Machine Learning on Databricks

element61 is a certified Databricks partner with extensive experience in development of Machine Learning algorithms and set-ups. On this page we give a rough sketch of how to leverage Machine Learning in Databricks. Feel free to contact us if you want to know more

Why run Machine Learning (ML) in Databricks?

Databricks offers a managed Spark environment made for both Data Discovery and Data Engineering at scale. Running Python or R scripts for machine learning is often limiting because it only runs on a single machine which means that processing and transforming the data can be very time consuming. Often this means that users only work with a smaller subset of the data or sampling the data which can lead to not so accurate results. This is where Spark comes in hand, because it offers a platform for data science leveraging parallel processing.

Machine Learning in Apache Spark

To benefit from the speed and compute advantage of Spark in Machine Learning, the open-source community has developed Spark MLlib, Apache Spark's scalable machine learning library. The MLlib library in Spark can be used for machine learning in Databricks and consists of common machine learning algorithms as well as Machine Learning Workflow utilities including ML Pipeline.

Complementary to MLlib, other Spark libraries exists. Most remarkable is:

sparkdl - When a data scientists wants to use Deep Learning on Databricks, it is recommended to leverage this Spark library to get solid versions of Tensorflow and Keras working on a Spark backend. Read more about sparkd l on its github

from pyspark.ml 
from sparkdl # Specific library for Deep Learning

Apacha Spark's ML Pipelines

One solid feature embedded in Apache Spark v2.3 and above is ML Pipeline. With ML Pipelines, a data scientists can stage various transformations and model trainings into pipelines and apply these pipelines to various dataframes. This simplifies combining multiple algorithms into a single workflow/pipeline and saves time as your project is structured and organized.

One can get started easily by importing the functions from the default pyspark library.
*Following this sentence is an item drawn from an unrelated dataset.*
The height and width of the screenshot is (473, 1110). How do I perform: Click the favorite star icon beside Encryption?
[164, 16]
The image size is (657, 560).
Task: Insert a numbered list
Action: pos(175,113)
from pyspark.ml import Pipeline

Example given: One pipeline could contain both the tokenizer, the hashing as well as the actual algorithm training:

from pyspark.ml import Pipeline
from pyspark.ml.classification import  LogisticRegression
from pyspark.ml.feature import  HashingTF, Tokenizer

# Pyspark Code
tokenizer = Tokenizer(inputCol="text", outputCol="words") 
hashingTF = HashingTF(inputCol=tokenizer.getOutputCol(), outputCol="features") 
lr = LogisticRegression(maxIter=10, regParam=0.001) 
pipeline = Pipeline(stages=[tokenizer, hashingTF, lr])